PASSAGE PROVIDED:
Another Ruxcon has just passed and there was some awesome content that came through. We heard from @PanguTeam with some in depth details about their iOS work, David Jorm on Software Defined Networking, The White Australian Chris Rock on Hacking the Death Industry and Mark Dowd on delivering malicious, signed apps over Apple's AirDrop without authentication - among other great presenters and topics.

Though this was awesome, there was a new addition to this year. The Hardware Hacking Village, with our own badge you had to assemble yourself, connect to a programmer, cross compile some code, then write it to the chip. There was also a best hacked badge prize and with its success we are likely to see back again (I hope).

While all this cool stuff was going on, I spent most of the con hanging around track 1 writing code and updating databases for some of the events, as well as keeping an eye on the internal stream, so as you can imagine, I kindly asked someone to put a PCB+kit aside for me.

Now, at the hardware hacking village, manned by Dr Silvio himself, Aspect (I admire his lack of social media), Kylie with Peter Fillmore (the badge designer) floating around - even though he gave us a great talk on Apple Pay Security. There was some skill on hand for anyone who didn't know what they were doing when it comes to Surface Mount Components - which is me, and I should have at least grabbed the 101 - but in my usual style I didn't and decided to wing it.

Peter did publish an official guide, on github along with firmware examples - but I found while it was a good reference it isn't the be all and end all of documeation on such a wide topic.

A Few Minor Issues

I was missing a few vital things in my own kit when I got home, primarily: flux, a hot air station and a compatible programmer. Programming of the badge using OpenOCD and a buspirate v3 I'll cover in part 2 doesn't work out of the box, but I'll cover getting that to work in the next post.

The polarity of the LEDs is shown on the PCB with cathode on the right, beware, its not. This is mentioned in the assembly PDF.

Lots of youtube videos on surface mount soldering videos showed various methods of soldering components, but all of them seemed to always do 1 thing first. Flux the contacts. One of the primary reasons for this is all flux is tacky, that means your 2mm component isn't going to move around when you place it with your tweezers or suction device. I thought I'd just be more careful, and in the end it proved that it can be done, in 20x the time it would take normally.

PROVIDED ENTRIES:
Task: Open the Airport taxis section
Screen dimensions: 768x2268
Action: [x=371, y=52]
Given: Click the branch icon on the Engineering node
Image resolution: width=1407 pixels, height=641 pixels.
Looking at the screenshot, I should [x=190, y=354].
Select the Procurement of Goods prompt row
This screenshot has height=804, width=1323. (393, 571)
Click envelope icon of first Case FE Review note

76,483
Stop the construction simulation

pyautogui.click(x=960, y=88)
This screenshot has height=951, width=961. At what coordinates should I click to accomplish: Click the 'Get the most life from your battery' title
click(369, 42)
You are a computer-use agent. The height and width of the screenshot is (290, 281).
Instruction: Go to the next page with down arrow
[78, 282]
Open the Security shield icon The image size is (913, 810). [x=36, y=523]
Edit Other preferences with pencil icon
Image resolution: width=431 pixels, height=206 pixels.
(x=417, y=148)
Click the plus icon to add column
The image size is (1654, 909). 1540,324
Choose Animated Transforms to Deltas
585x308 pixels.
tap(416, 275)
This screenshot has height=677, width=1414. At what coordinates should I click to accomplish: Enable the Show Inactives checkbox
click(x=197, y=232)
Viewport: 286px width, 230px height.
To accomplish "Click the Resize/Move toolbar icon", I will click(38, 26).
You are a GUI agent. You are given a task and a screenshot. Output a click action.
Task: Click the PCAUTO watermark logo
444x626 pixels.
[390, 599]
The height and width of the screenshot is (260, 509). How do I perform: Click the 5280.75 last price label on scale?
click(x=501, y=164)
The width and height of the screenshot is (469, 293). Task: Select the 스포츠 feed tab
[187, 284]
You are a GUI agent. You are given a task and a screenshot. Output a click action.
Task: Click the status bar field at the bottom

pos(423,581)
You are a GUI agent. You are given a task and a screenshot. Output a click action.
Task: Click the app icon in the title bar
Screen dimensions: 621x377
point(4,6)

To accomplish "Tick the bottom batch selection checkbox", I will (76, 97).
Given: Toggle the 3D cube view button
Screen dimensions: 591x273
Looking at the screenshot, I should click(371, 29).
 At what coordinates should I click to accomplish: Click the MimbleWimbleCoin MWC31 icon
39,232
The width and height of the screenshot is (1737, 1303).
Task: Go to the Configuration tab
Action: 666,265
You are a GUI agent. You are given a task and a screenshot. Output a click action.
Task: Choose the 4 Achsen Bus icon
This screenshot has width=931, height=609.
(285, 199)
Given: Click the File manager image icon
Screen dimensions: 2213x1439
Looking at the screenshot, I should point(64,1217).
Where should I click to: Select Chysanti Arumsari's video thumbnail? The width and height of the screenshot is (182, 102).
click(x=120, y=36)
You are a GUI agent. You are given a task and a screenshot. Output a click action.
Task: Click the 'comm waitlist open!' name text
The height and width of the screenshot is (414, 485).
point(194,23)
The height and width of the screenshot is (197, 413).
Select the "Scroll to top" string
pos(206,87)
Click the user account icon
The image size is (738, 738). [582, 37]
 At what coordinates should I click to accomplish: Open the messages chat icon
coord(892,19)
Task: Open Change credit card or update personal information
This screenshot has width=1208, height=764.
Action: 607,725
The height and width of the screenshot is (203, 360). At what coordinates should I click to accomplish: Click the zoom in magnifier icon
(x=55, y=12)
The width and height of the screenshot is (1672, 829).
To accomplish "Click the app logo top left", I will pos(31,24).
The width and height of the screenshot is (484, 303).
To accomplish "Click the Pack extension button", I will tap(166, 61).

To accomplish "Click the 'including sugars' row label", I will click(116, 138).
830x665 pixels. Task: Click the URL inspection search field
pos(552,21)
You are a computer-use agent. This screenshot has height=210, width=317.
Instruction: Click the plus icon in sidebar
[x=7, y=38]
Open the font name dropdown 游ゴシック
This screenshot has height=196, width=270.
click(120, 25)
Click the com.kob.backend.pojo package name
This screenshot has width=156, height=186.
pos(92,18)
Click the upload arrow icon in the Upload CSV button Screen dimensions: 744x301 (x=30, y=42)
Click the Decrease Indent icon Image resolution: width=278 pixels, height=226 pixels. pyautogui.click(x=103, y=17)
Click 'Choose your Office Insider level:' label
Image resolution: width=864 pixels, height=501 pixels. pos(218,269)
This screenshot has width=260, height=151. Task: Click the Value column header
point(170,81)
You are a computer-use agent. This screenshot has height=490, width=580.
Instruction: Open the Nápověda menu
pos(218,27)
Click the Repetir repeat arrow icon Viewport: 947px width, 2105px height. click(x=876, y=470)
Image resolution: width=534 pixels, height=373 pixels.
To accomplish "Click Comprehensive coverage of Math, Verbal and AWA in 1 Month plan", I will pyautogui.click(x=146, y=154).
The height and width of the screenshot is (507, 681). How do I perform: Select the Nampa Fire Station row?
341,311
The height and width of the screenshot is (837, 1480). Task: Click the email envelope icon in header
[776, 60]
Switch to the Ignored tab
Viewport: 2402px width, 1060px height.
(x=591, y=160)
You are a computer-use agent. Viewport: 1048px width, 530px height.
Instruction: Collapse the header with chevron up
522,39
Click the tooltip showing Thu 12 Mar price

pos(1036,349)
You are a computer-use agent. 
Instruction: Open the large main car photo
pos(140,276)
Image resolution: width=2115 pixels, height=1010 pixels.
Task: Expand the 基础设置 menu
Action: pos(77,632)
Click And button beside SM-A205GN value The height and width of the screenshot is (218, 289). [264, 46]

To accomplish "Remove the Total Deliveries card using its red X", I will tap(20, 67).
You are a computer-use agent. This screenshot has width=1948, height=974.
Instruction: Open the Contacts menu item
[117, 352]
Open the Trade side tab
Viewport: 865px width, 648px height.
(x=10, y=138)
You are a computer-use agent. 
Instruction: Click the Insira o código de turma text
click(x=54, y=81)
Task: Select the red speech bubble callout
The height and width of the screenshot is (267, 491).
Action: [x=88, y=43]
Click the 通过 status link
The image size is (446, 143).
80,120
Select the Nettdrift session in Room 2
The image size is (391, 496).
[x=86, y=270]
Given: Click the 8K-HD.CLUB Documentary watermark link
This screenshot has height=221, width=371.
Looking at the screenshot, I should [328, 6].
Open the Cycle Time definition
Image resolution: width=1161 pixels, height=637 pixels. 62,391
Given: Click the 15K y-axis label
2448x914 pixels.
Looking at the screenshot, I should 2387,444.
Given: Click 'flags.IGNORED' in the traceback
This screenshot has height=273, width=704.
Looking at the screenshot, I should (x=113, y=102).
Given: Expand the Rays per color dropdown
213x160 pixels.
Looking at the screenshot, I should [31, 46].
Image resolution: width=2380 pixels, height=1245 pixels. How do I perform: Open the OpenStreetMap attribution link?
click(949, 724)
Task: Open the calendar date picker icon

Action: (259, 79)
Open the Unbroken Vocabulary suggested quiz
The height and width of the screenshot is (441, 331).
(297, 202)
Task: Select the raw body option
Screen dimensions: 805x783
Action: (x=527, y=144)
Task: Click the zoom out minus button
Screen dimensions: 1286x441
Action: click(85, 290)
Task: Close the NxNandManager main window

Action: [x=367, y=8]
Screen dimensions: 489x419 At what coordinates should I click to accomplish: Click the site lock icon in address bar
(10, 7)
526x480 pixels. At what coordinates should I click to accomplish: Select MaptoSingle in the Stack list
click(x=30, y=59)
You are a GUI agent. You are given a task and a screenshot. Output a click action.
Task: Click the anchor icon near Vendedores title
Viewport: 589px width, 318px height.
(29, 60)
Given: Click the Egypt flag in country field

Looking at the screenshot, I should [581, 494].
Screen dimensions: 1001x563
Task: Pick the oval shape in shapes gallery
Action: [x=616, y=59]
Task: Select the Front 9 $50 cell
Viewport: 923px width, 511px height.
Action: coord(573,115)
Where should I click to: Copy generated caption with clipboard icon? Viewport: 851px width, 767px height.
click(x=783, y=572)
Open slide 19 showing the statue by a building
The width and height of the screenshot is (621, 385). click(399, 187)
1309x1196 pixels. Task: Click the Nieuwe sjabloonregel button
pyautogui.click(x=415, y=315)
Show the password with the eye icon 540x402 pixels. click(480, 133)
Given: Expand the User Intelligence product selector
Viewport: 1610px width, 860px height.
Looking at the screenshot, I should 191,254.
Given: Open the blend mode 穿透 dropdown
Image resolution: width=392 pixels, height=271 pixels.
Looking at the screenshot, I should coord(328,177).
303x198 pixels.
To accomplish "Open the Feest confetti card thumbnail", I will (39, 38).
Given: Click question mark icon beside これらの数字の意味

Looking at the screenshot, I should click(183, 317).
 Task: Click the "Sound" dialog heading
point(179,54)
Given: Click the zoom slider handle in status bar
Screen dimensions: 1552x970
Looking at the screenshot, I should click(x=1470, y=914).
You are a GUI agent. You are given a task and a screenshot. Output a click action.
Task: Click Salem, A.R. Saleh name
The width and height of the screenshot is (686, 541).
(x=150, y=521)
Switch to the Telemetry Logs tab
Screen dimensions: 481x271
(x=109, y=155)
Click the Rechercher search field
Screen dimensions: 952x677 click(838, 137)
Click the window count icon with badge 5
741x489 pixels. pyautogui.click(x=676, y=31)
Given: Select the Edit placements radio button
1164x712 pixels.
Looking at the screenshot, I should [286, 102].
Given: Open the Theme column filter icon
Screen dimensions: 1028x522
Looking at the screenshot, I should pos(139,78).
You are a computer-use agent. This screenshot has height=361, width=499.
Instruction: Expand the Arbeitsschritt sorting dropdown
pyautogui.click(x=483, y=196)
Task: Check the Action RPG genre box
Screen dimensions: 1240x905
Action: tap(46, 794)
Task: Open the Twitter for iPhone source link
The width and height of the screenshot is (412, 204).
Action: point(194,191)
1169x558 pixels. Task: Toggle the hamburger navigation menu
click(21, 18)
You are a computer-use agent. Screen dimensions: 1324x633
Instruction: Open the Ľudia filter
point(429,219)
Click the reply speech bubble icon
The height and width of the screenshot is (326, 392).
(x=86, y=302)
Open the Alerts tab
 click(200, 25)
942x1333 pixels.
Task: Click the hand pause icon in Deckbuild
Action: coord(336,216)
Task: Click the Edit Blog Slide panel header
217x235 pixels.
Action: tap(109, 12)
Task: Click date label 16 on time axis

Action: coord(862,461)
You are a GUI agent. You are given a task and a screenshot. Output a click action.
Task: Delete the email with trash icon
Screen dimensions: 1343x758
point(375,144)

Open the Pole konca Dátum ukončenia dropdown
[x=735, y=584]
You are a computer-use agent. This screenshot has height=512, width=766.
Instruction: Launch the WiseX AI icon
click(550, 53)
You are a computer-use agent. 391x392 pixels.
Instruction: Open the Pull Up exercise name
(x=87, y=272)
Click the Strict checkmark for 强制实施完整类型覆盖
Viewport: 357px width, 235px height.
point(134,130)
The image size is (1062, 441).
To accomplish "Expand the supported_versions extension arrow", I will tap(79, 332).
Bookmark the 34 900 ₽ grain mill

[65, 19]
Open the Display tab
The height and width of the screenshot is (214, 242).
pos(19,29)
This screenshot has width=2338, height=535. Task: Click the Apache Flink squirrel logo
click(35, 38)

TASK REQUIREMENTS:
**1.** In the records, switch "Ignored" to "Archived" in the stretch from the line containing "Click 'Choose your" through the line containing "(x=591, y=160)", and reproduce only those lines with nothing else altered.
**2.** Continue the write-up on the Ruxcon hardware hacking badge from where it stops.

RESULTS OF THE TASKS:
**1.**
Click 'Choose your Office Insider level:' label
Image resolution: width=864 pixels, height=501 pixels. pos(218,269)
This screenshot has width=260, height=151. Task: Click the Value column header
point(170,81)
You are a computer-use agent. This screenshot has height=490, width=580.
Instruction: Open the Nápověda menu
pos(218,27)
Click the Repetir repeat arrow icon Viewport: 947px width, 2105px height. click(x=876, y=470)
Image resolution: width=534 pixels, height=373 pixels.
To accomplish "Click Comprehensive coverage of Math, Verbal and AWA in 1 Month plan", I will pyautogui.click(x=146, y=154).
The height and width of the screenshot is (507, 681). How do I perform: Select the Nampa Fire Station row?
341,311
The height and width of the screenshot is (837, 1480). Task: Click the email envelope icon in header
[776, 60]
Switch to the Archived tab
Viewport: 2402px width, 1060px height.
(x=591, y=160)

**2.**
The Blank PCB

The design of the PCB was put together by Peter Fillmore, Schematics are in the github repo. At this stage, the first recommendation is applying flux to the pads and lightly tinning them. I didn't do this since I had no flux.

Component Used

  • The Blank PCB (shaped as a Ruxcon Croc)
  • The microcontroller, an ARM STM32f0x a nice little 32bit chip with 32k of flash memory.
  • A row of headers, I used 10, but you may require more or less based on your end goal, mine was programming (I2C) and UART, skipping SPI
  • 4× push button switches, you could use 5 - I only built a d-pad.
  • 3× LEDs - I used one green, one orange and one red.
  • 2× 100kΩ resistors
  • 3× 470Ω resistors (missing from my kit, I'll cover these later on)
  • 3× 0.1µF capacitors
  • 1× 1µF capcitor
  • 1× battery holder + CR2032 3v battery

Tools I used

  • Variable heat soldering iron, set to 300C, with a pretty standard B series tip.
  • Iron stand/station, so you dont have to fumble around trying to put a blazing hot iron down.
  • Solder, 60% Tin 40% Lead 0.7mm.
  • Third hand with magnifying glass, the magnification isn't that strong this cost me around $5 online but magnification will make all the difference with keeping your hands steady.
  • Copper wire tip cleaner in a stand.
  • Vacuum desoldering pump.
  • Budget desoldering braid. (though I didnt require it since I prefer the pump)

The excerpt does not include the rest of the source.